Tatsächlich ist es nicht nur Hannahs Geschichte, die Matthias Matting in “Meltworld Shanghai” erzählt. Es ist außerdem die Geschichte eines Dämons, den eine wichtiger Auftrag in die Menschenwelt geführt hat und die Geschichte eines recht sonderbaren Hund und dessen ebenso merkwürdige Gefährtin: eine junge Katze. Wie das alles zusammenhängt muss sich der Leser im Rahmen der Geschichte selbst erschließen. Vor dem mit chinesischer Mythologie und Wesensart durchzogenen Hintergrund keine einfache Aufgabe für einen einfachen westlichen Leser. Allerdings eine Aufgabe, die sich lohnt, kann man doch an Hannahs Seite tief in ein China eintauchen, dass nur wenige erleben und bereisen können. Man merkt, dass der Autor einige der Schauplätze tatsächlich gesehen hat und sich mit mehr als nur der äußeren Hülle des Ortes beschäftigt hat. Die chinesische Atmosphäre verdankt das Buch sicherlich nicht nur den Zitaten aus “Fräulein Hallo und der Bauernkaiser”.

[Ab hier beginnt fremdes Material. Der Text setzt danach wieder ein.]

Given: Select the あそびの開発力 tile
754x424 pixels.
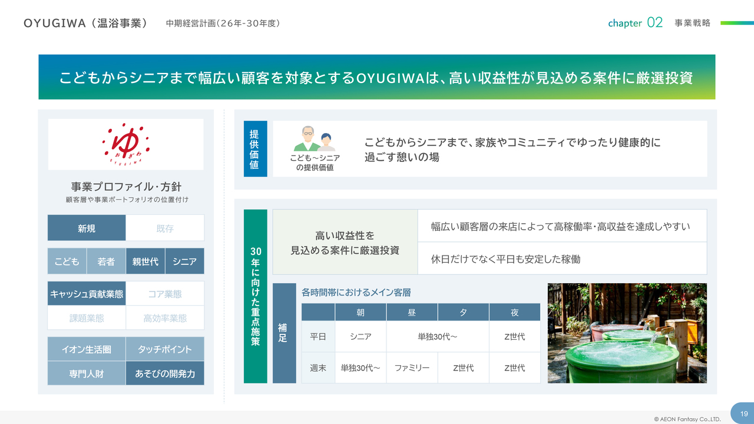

Die Figuren aus dessen Sicht die Geschichte erzählt wird sind ziemlich sympathisch. Selbst der Dämon in dieser Geschichte ist nicht das, was man typischerweise darunter versteht. Er ist weder ein Geschöpf der Hölle noch bösartig, auch wenn er für ihn notwendig erscheinende Handlungen (wie die Besetzung eines menschlichen Körpers) ohne Skrupel oder moralische Bedenken durchführt. Pro- und Epilog vermittelten dem Leser ein genaueres Bild des Dämons, allerdings eines, dass nur schwer zu verstehen oder begreifen ist – zumindest bin ich mir nicht sicher ob ich das konnte. Die Bewusstseine in Katze und Hund sind noch schwerer einzuschätzen als der Dämon, dieser hat zumindest einen Auftrag, letztere nicht einmal eine Ahnung woher sie kommen und wie sie die tierische Gestalt erhalten haben. Ihre Taten machen sie jedoch schnell sympathisch und ihre Ausflüge treiben die Geschichte immer wieder deutlich voran.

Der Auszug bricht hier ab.